This repo contains a Jupyter Notebook that implements an auto regressive char level Language Model, with a transformer decoder nn, influenced by Andej Karpathy's makemore. The code is super hacky and i am not proud of it currently.
It trains on names.txt
dataset, as an example, taken from ssa.gov
emma
olivia
ava
isabella
sophia
charlotte
...
At inference it generates name-like sequences as:
mackinley.
channer.
syrina.
corryna.
avygrian.
genarice.
aurieli.
margaretha.
...
With this repo i intend to visualize and understand the attention mechanism used to derive the ouput distributions, as well as to interpret the model as a whole.
For example i hereby display the attention maps of the head 0 and head 2, of the first layer in the transformer. The maps are retrieved while forwarding the name ".muhamadibrahim."
{char1} -> {char2} cell denotes that char1 will aggregate "that much" contextual info from char2 in the output of the layer. At least at the first layer(see below).
We observe that the different heads contain entirely different information. For example head0 "attends" to more "global" info, unlike head2 that focuses on a more "local" radius to contextually represent each token in it's output.
But to what extent is this enough to interpret the model?

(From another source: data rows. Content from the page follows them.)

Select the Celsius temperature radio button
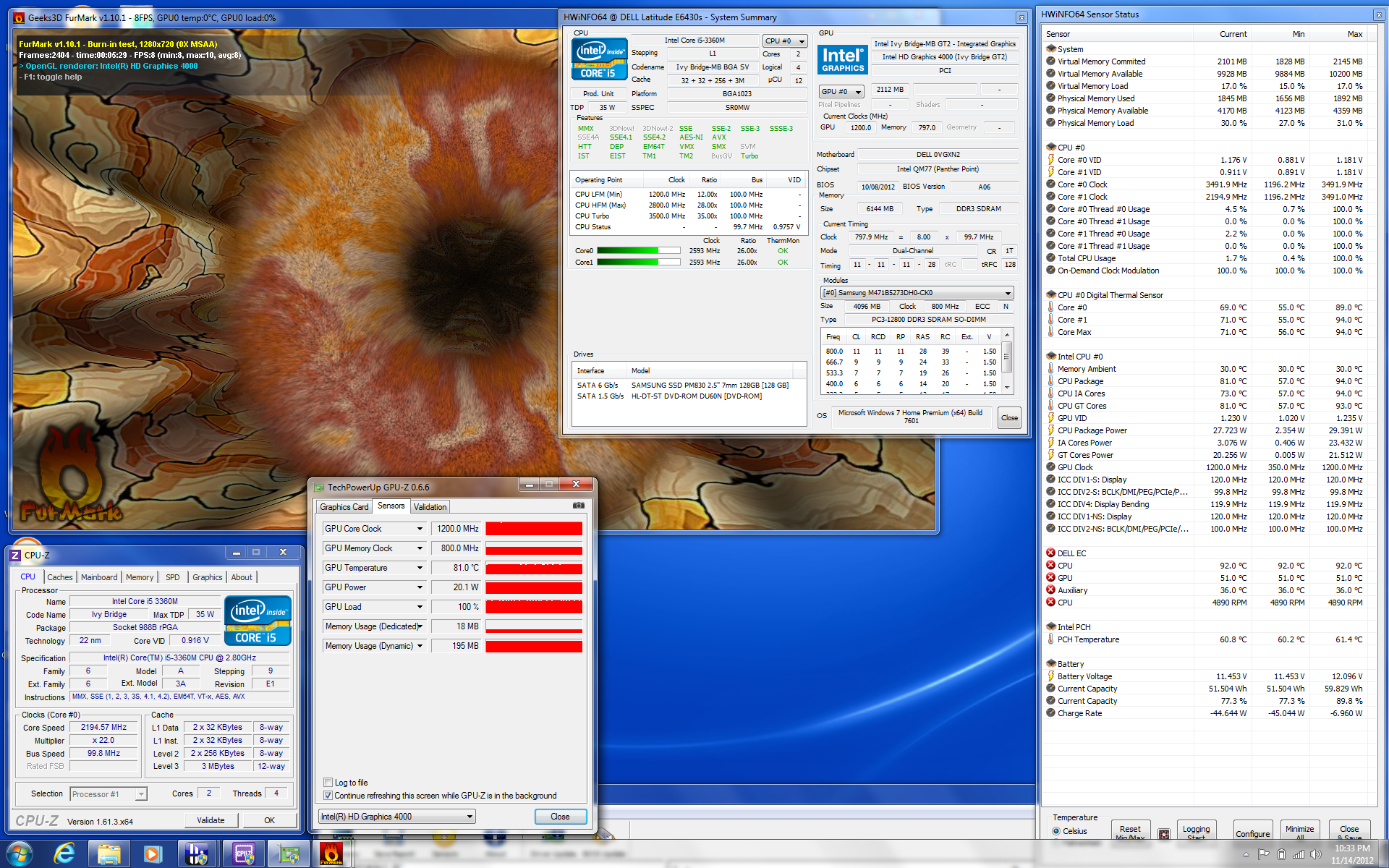The width and height of the screenshot is (1389, 868). pyautogui.click(x=1056, y=831)
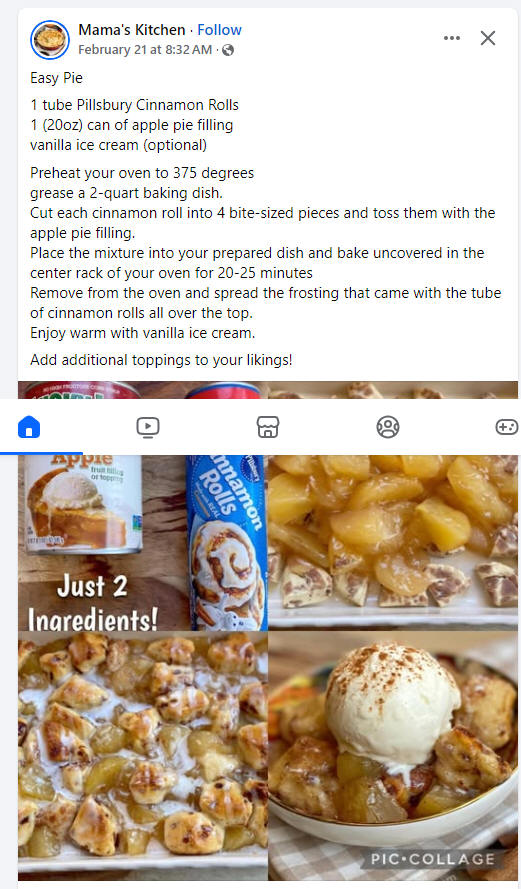The height and width of the screenshot is (889, 521).
Task: Click the 'Just 2 Ingredients!' caption
Action: 92,602
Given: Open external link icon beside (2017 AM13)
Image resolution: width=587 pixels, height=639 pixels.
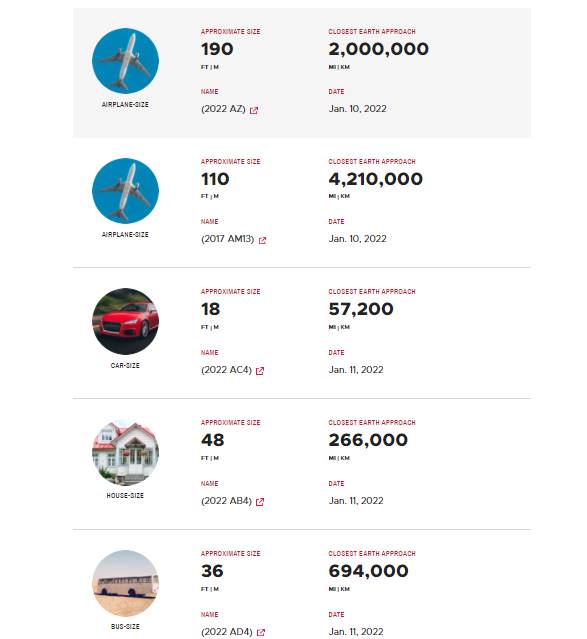Looking at the screenshot, I should [262, 240].
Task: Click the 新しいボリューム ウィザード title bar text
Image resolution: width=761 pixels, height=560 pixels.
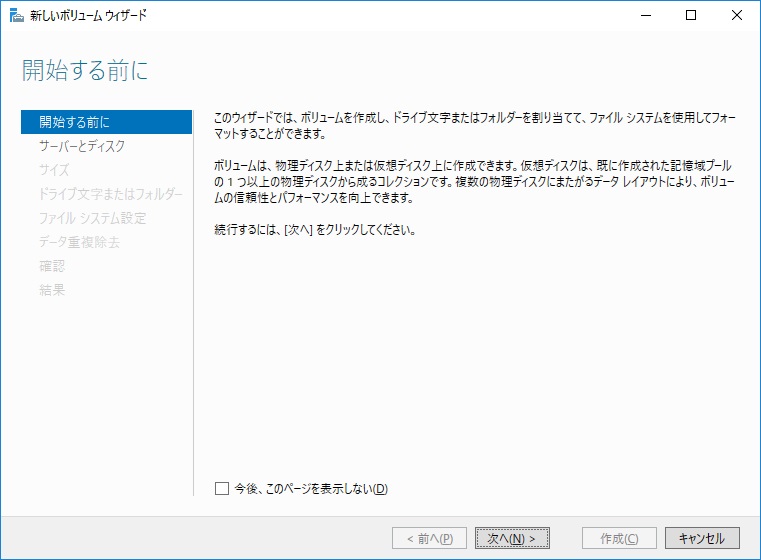Action: point(88,16)
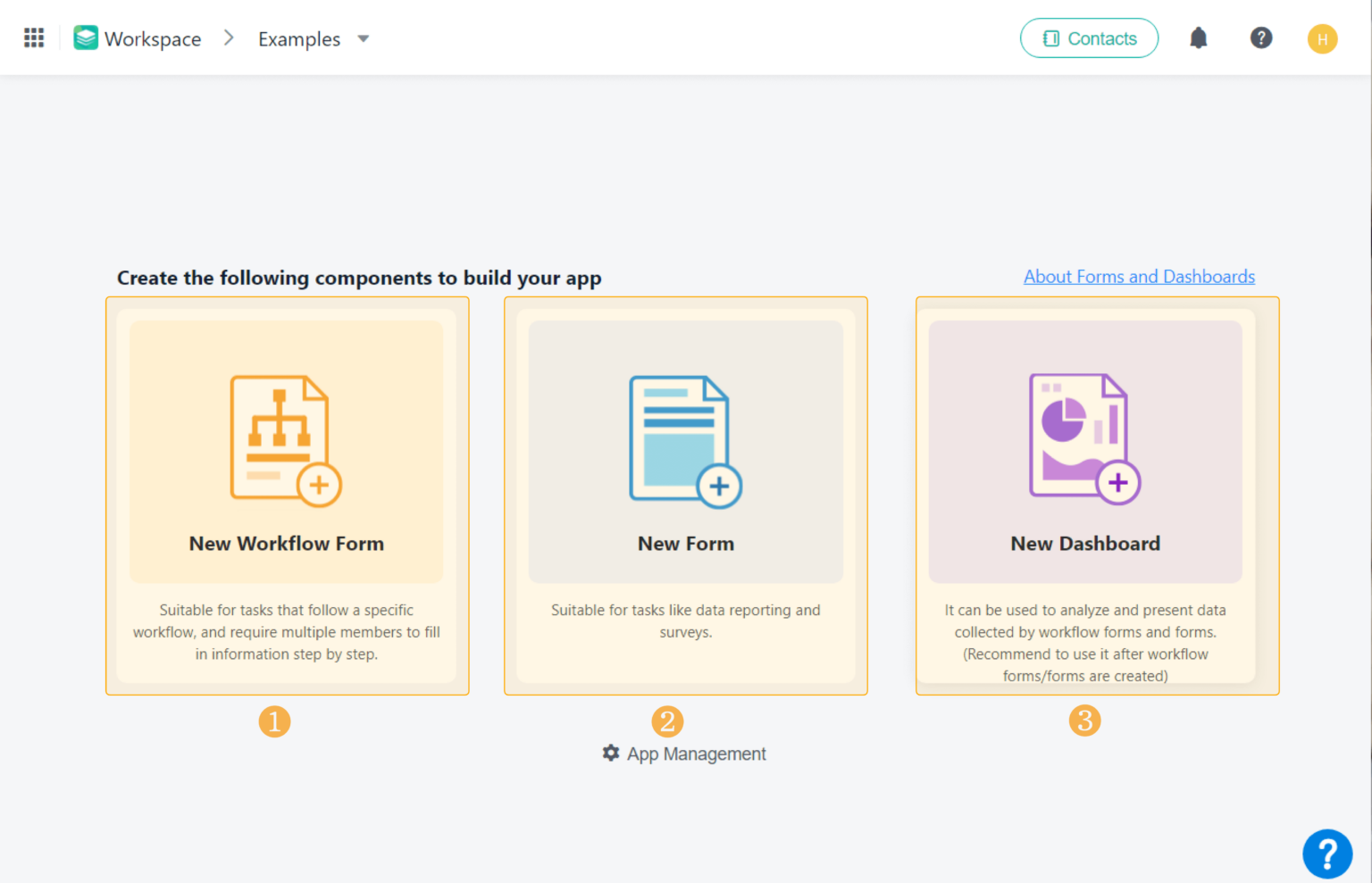Select Workspace in the breadcrumb

(153, 38)
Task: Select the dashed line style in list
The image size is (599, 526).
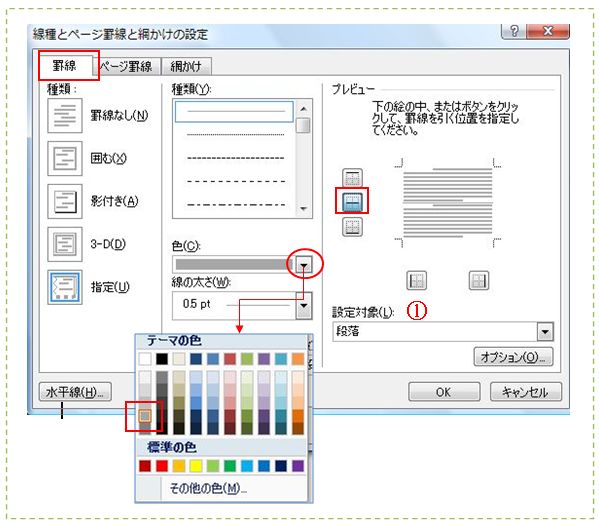Action: click(235, 158)
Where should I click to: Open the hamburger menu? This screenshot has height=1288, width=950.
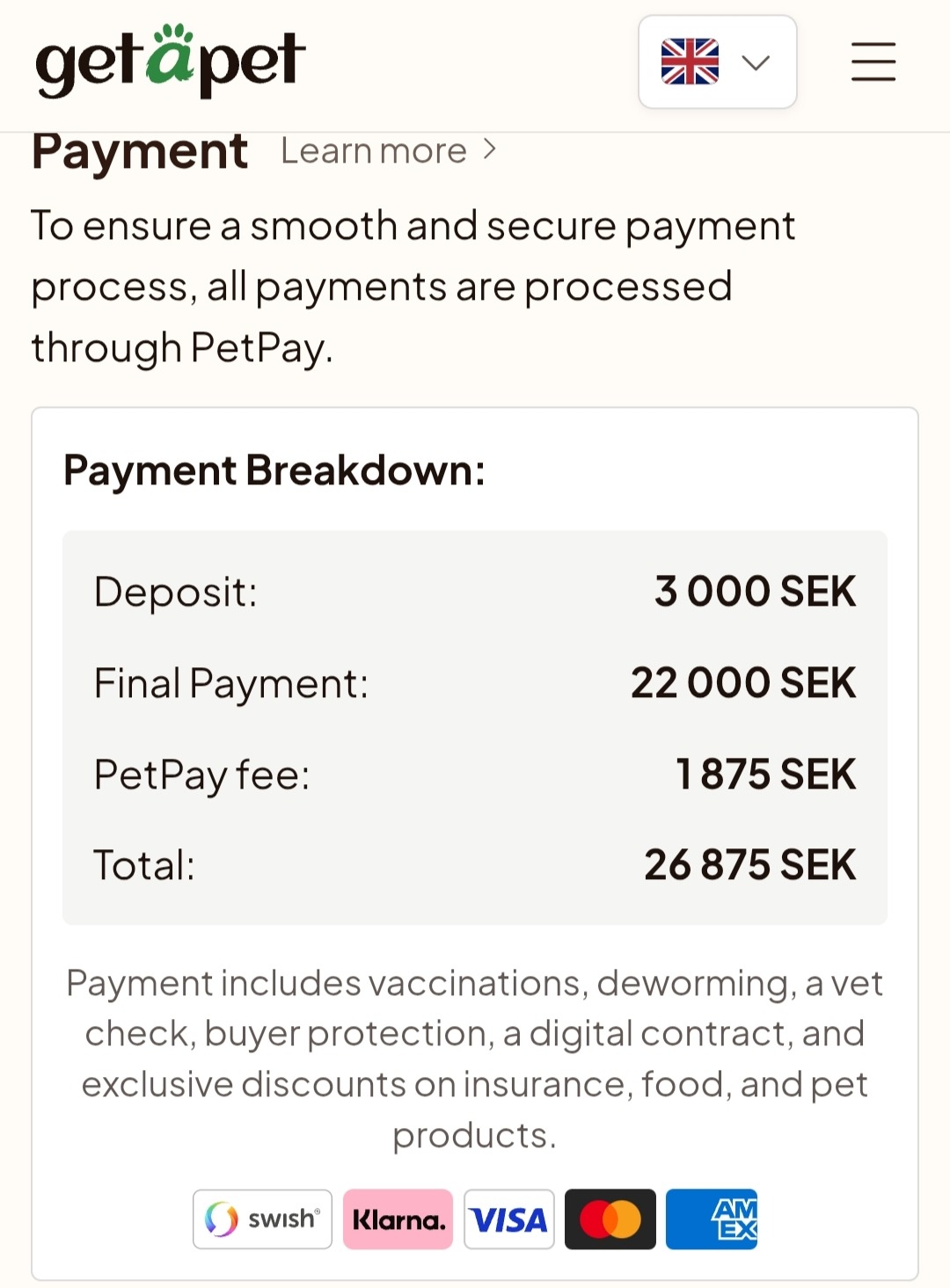click(873, 62)
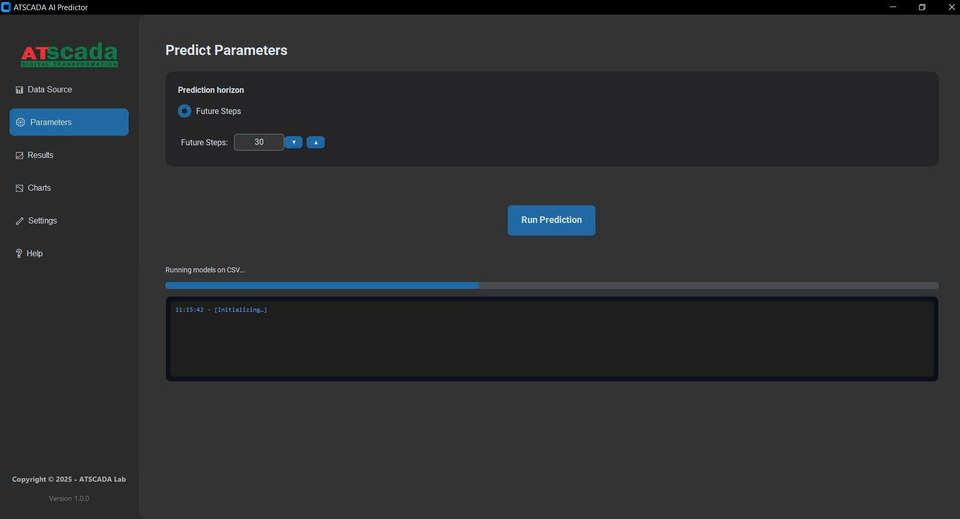
Task: Click the Settings pencil icon
Action: [x=19, y=221]
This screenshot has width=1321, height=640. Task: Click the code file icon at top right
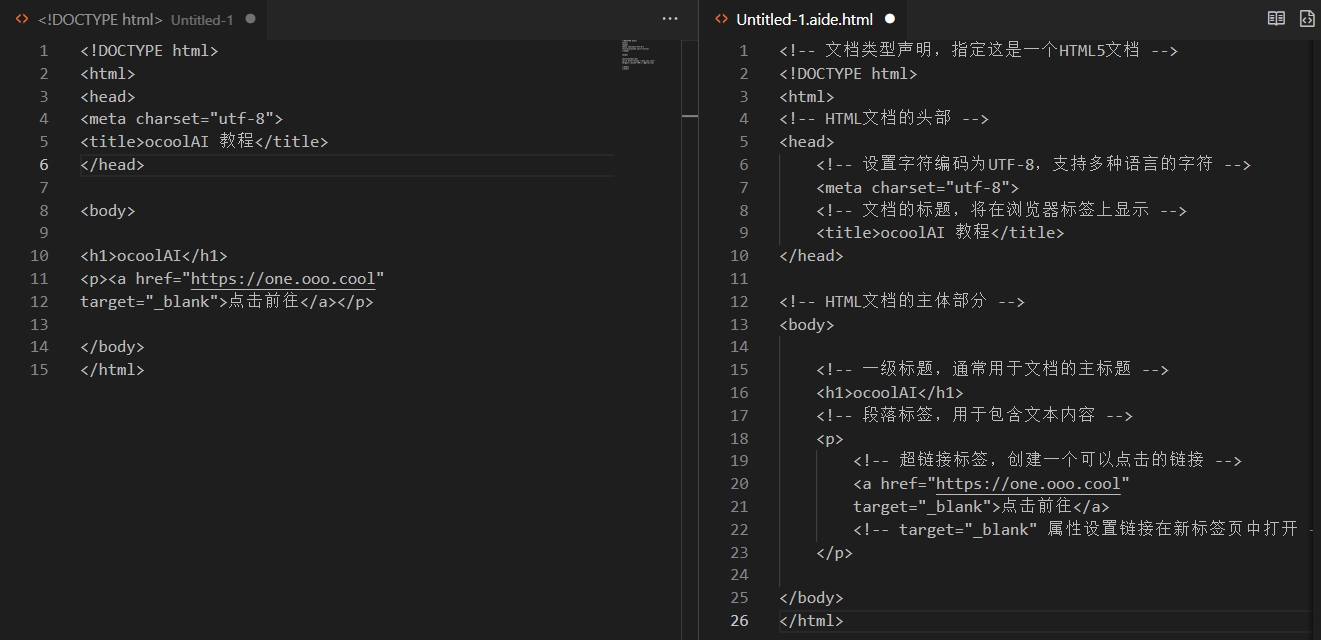(1306, 18)
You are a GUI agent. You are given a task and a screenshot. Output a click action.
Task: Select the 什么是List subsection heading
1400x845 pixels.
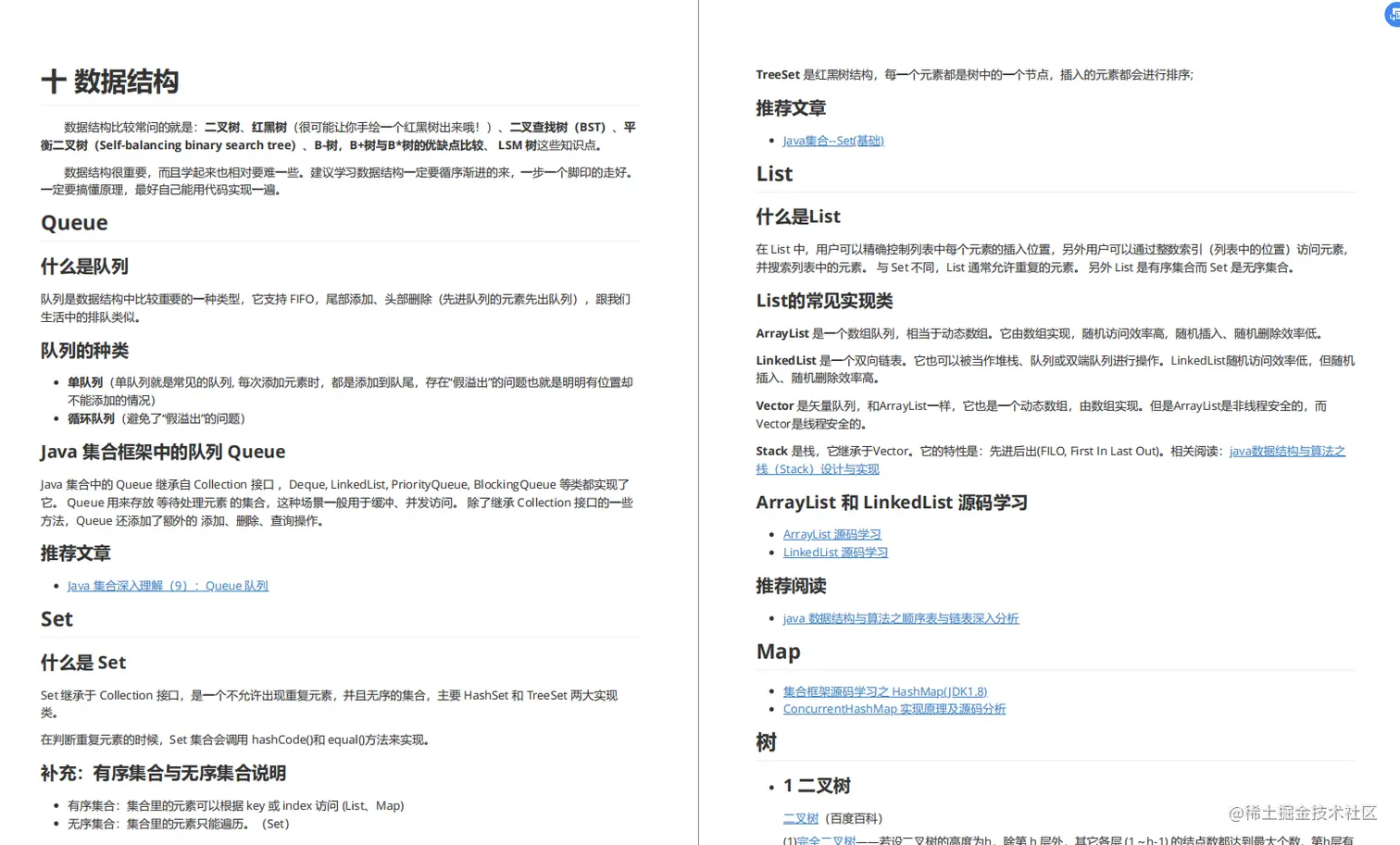[798, 217]
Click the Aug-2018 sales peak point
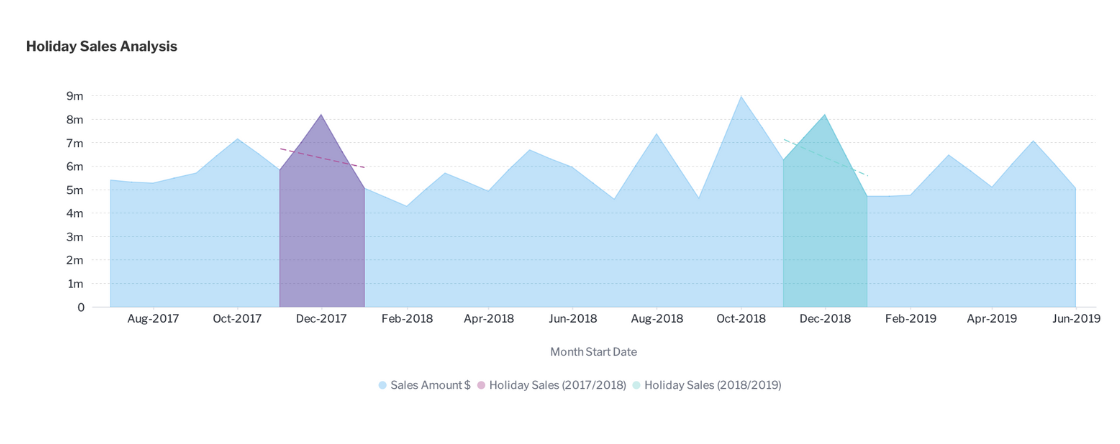The height and width of the screenshot is (444, 1120). pos(656,133)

The following are considered:
- While in the first layer we can say that these attention probabilities refer to the input characters themselves, in higher layers this is not true as the different tokens have aggregated info from different characters.
- Additionaly we cannot base our interpretations in the attention maps individually as we need to account for the whole model (ffnn, skip connections, etc.), in order to retreive a global explanation of the output probabilities.
Explainability algos to be implemented.